Smithy":2lslqhjn said:
Thanks for a very interesting post. I am in awe of these people who are able to achieve so much with simple tools. I don't think we realise how lucky we are.
Smithy
Planes like that are easier to make with relatively simple tools. They're similar to what I make with "relatively simple tools".
I could suggest a few changes to the planes that that guy makes such that a US retailer would take them on and sell them for at least a hundred bucks or so.
When I thought about making a few planes (never seriously, but pushed numbers around), I figured I'd want about 30 bucks an hour in the actual time making (and I would eat the time sourcing beech and iron), which would put the price of a jack plane around $400 and a try plane around $475 (figure iron and wood are $100 of that).

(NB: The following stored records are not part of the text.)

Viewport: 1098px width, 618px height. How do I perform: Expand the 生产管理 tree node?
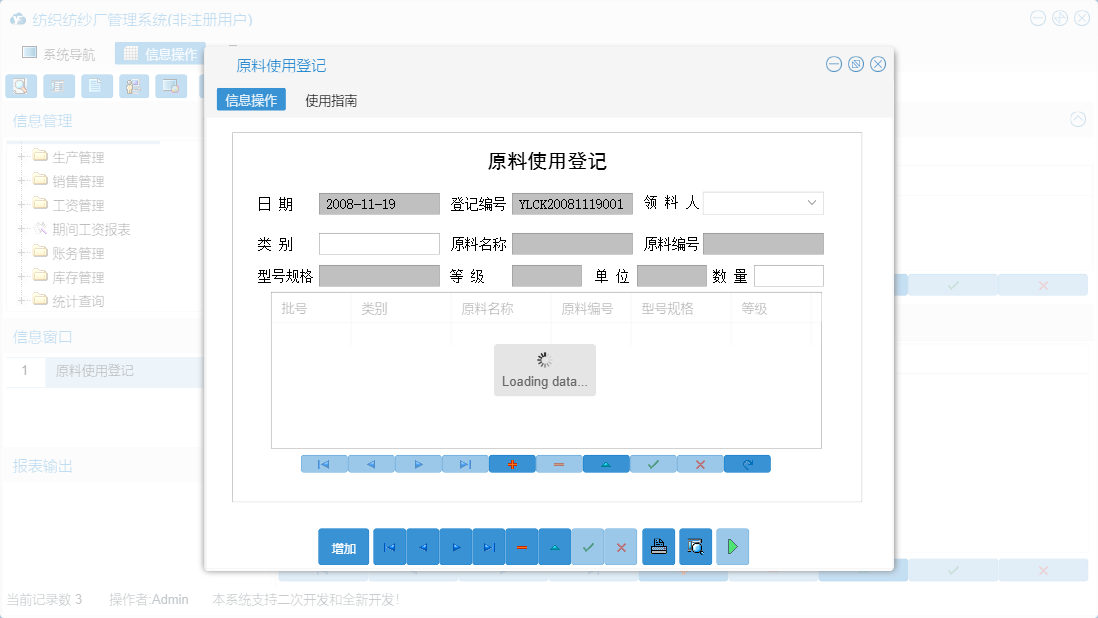click(x=22, y=159)
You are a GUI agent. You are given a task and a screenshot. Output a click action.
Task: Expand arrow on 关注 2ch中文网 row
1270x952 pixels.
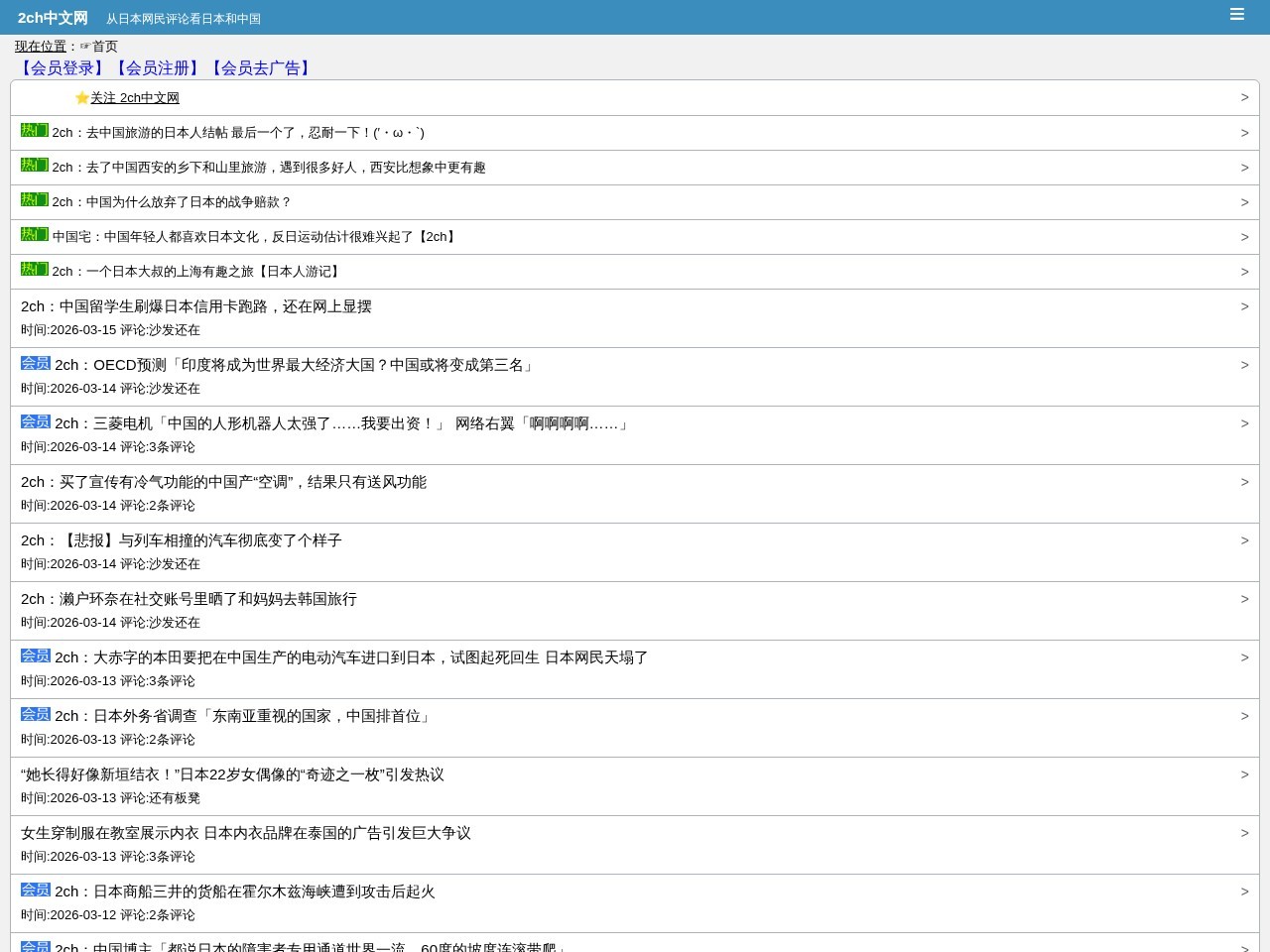pos(1244,97)
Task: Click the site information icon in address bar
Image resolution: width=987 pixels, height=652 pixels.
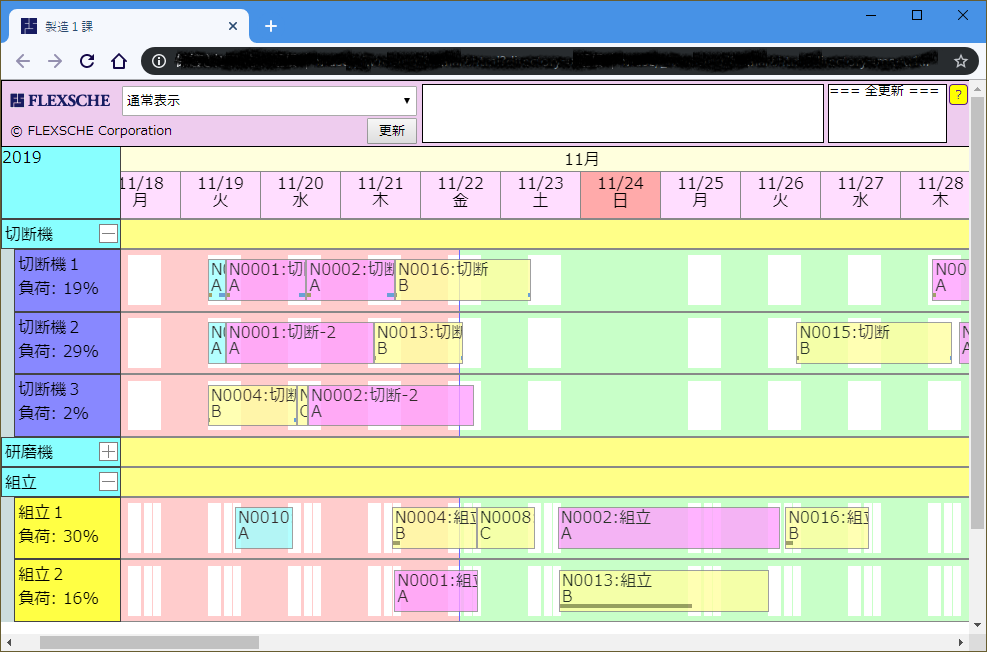Action: (x=158, y=61)
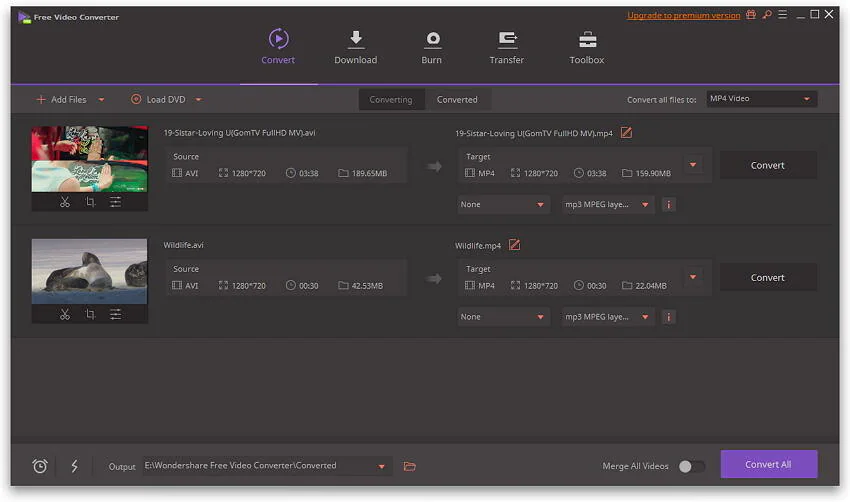Open the output folder icon
Image resolution: width=850 pixels, height=502 pixels.
[410, 466]
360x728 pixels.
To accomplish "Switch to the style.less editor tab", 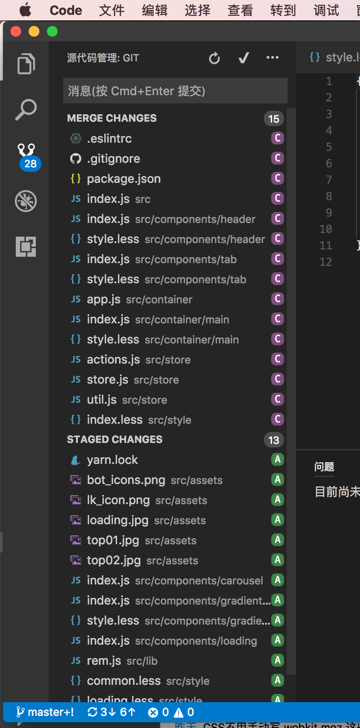I will [x=334, y=58].
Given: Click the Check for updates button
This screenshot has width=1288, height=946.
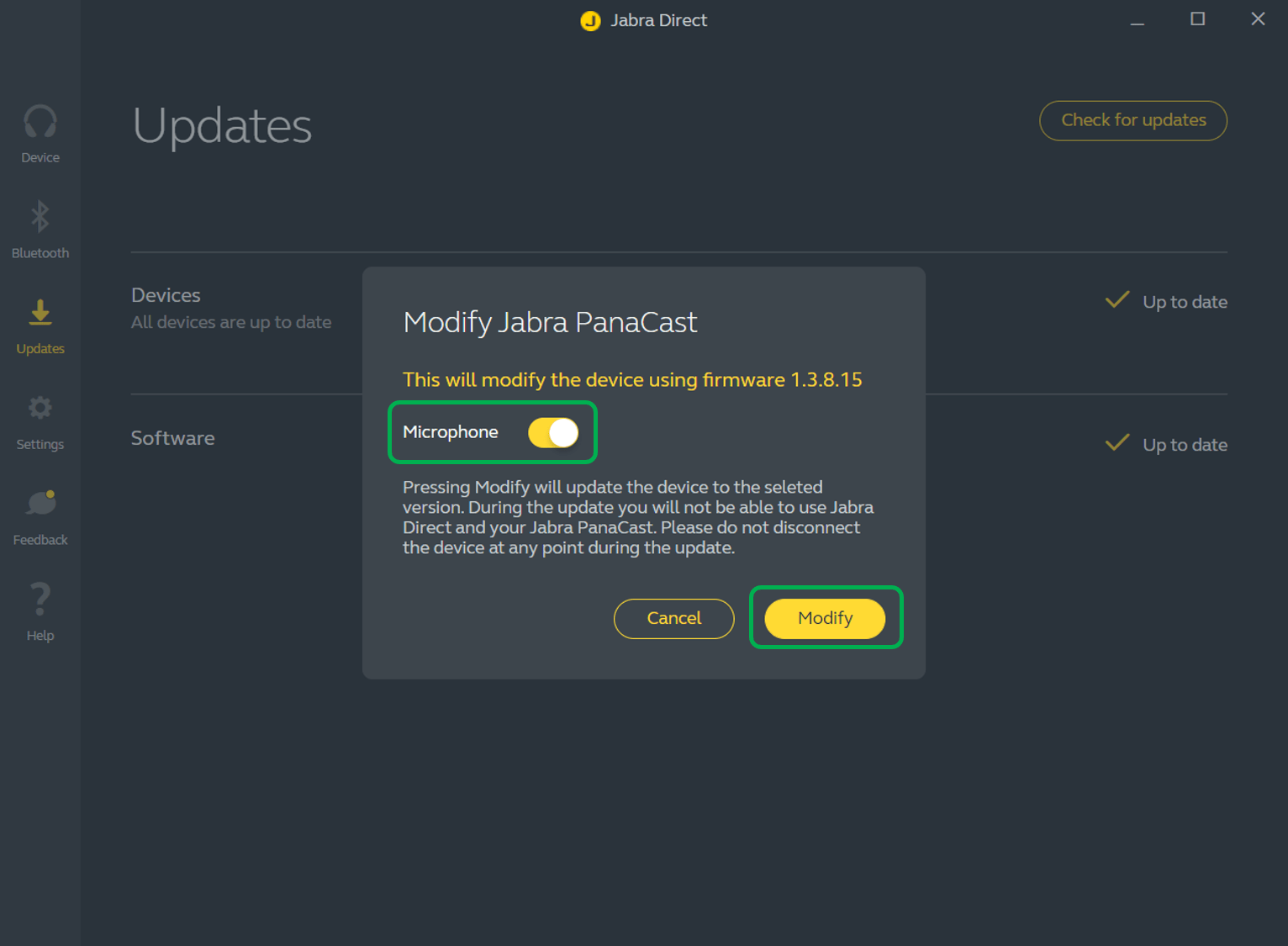Looking at the screenshot, I should [x=1133, y=121].
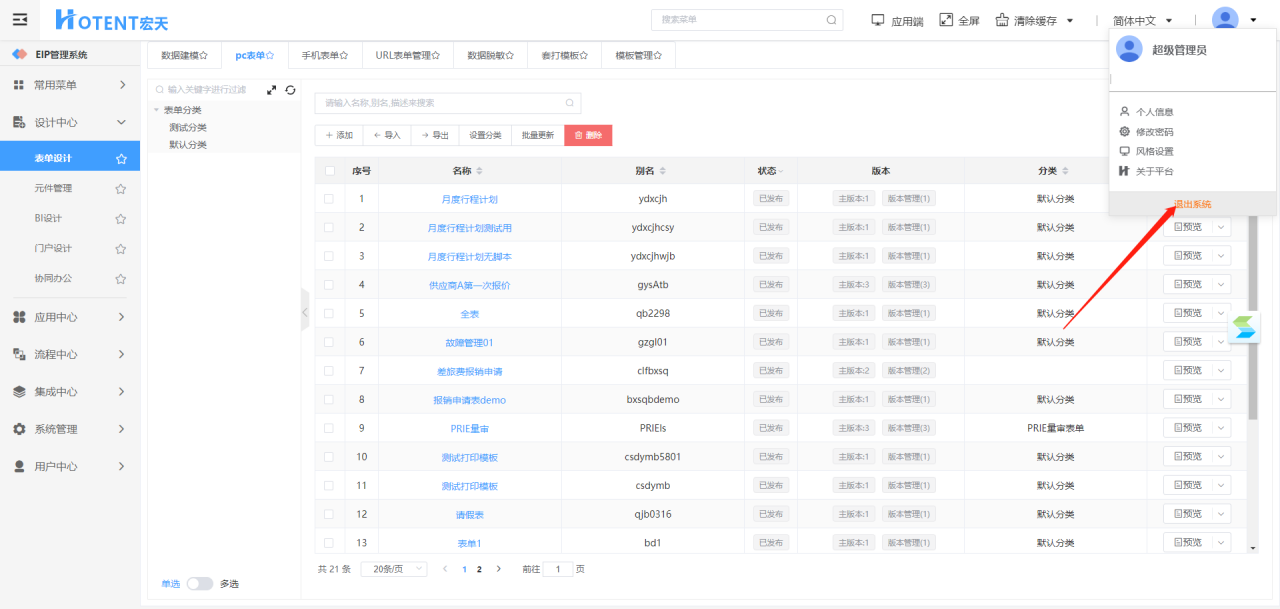Open the 简体中文 language dropdown

point(1142,21)
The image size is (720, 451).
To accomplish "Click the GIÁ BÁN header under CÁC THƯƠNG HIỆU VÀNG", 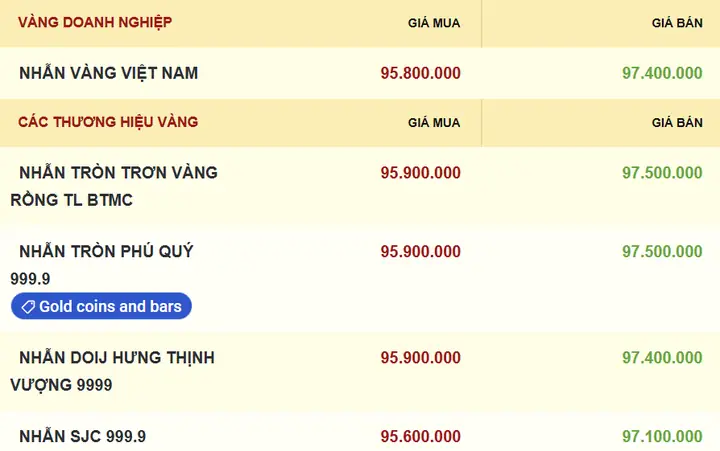I will (x=677, y=123).
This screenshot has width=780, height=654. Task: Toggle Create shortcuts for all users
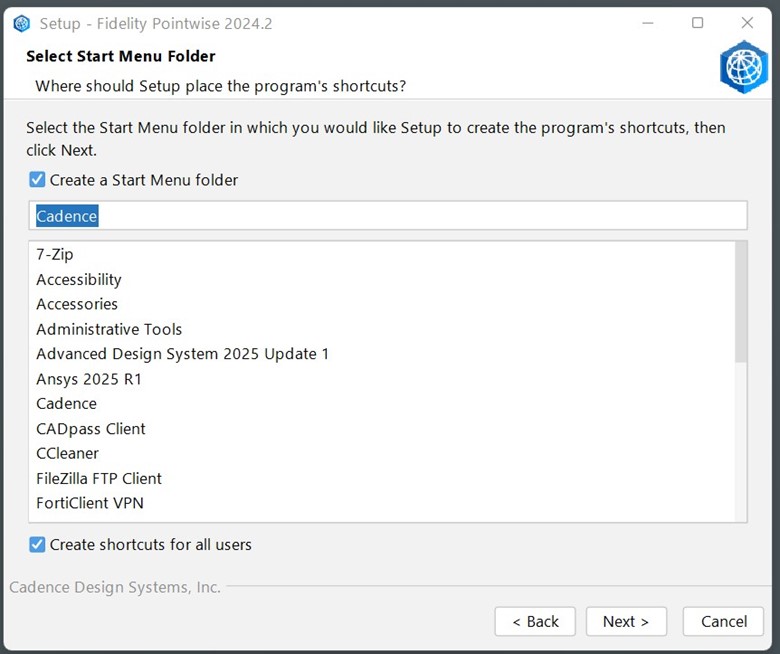[x=37, y=545]
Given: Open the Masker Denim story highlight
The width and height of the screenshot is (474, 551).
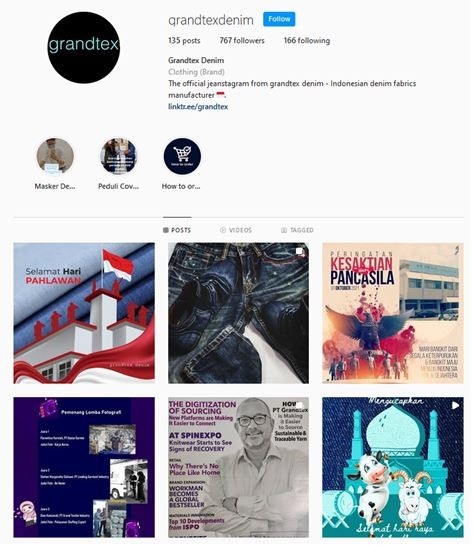Looking at the screenshot, I should click(55, 156).
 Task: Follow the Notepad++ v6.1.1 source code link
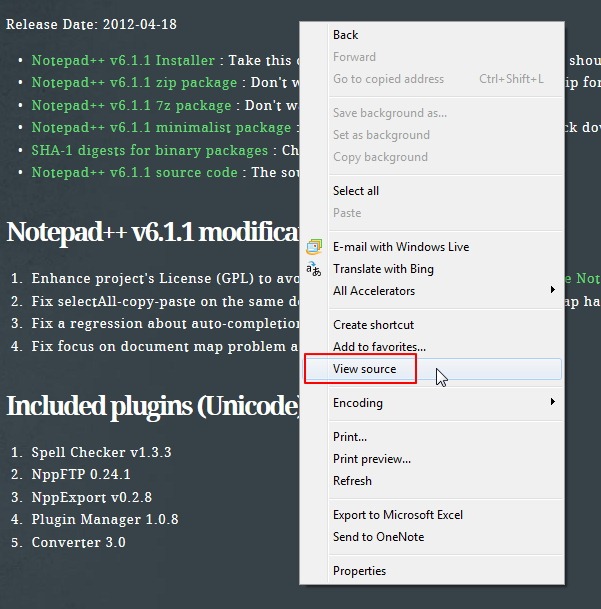point(134,172)
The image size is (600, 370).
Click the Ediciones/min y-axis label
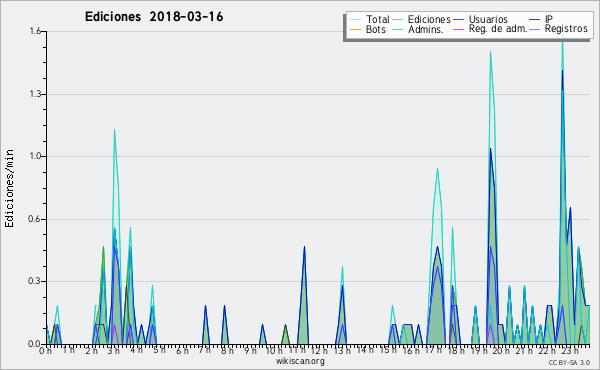coord(9,188)
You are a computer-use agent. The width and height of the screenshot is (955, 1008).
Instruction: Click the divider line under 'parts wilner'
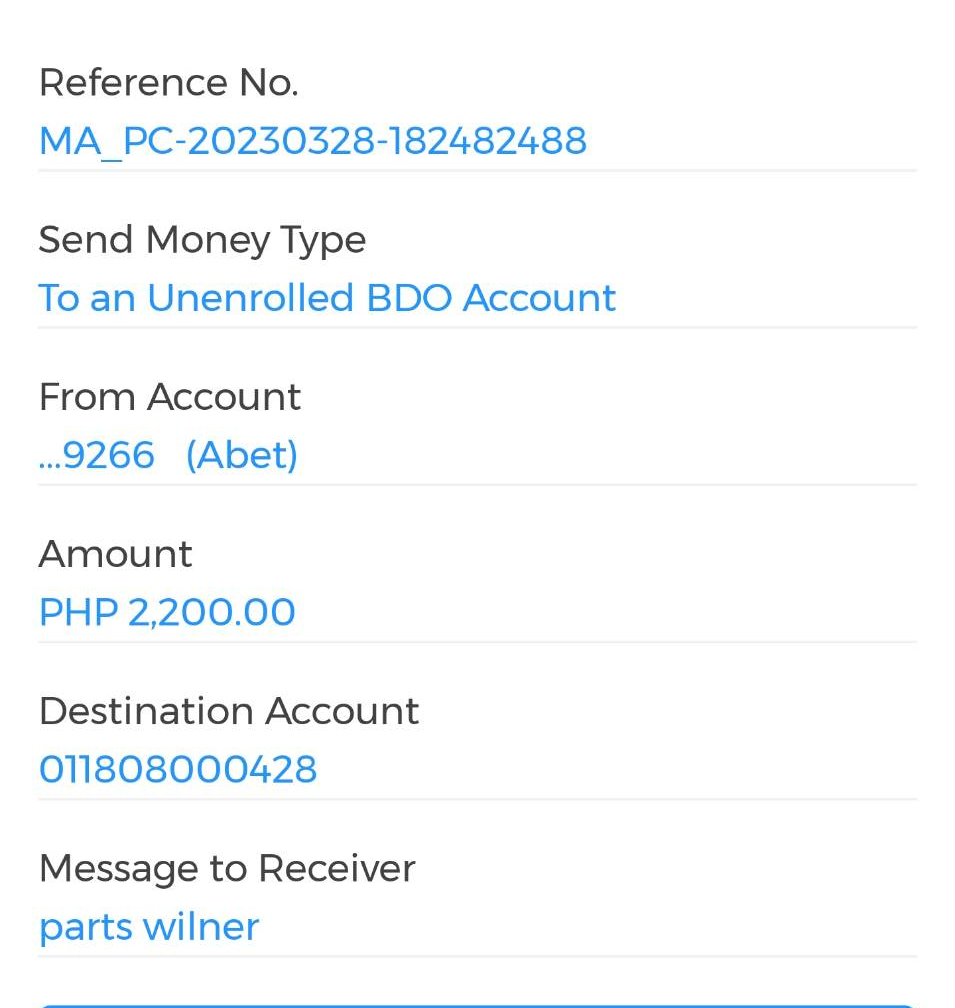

I'm sure I could sell a couple of planes for that, but you have to make a market and that also takes time (and I'd rather see someone get a $10 used plane and rather follow the making videos to fettle such a plane for use - for free). At any rate, if this guy is making his jack plane for the equivalent of a buck-twenty, he could get it closer to my plane design and get ten bucks for it pretty easily, which would be big cake to him. A retailer in the states would be able to sell it for at least a hundred bucks (and a new, tight jack plane would be a useful plane to a woodworker for a hundred bucks - if it would actually be used for jack work).
It's worth a chuckle that the writer makes a big deal about the maker trying the planes before calling them done. You *have* to. It's part of the fitting process, and the old-days practice of leaving final perfections to the user is long gone.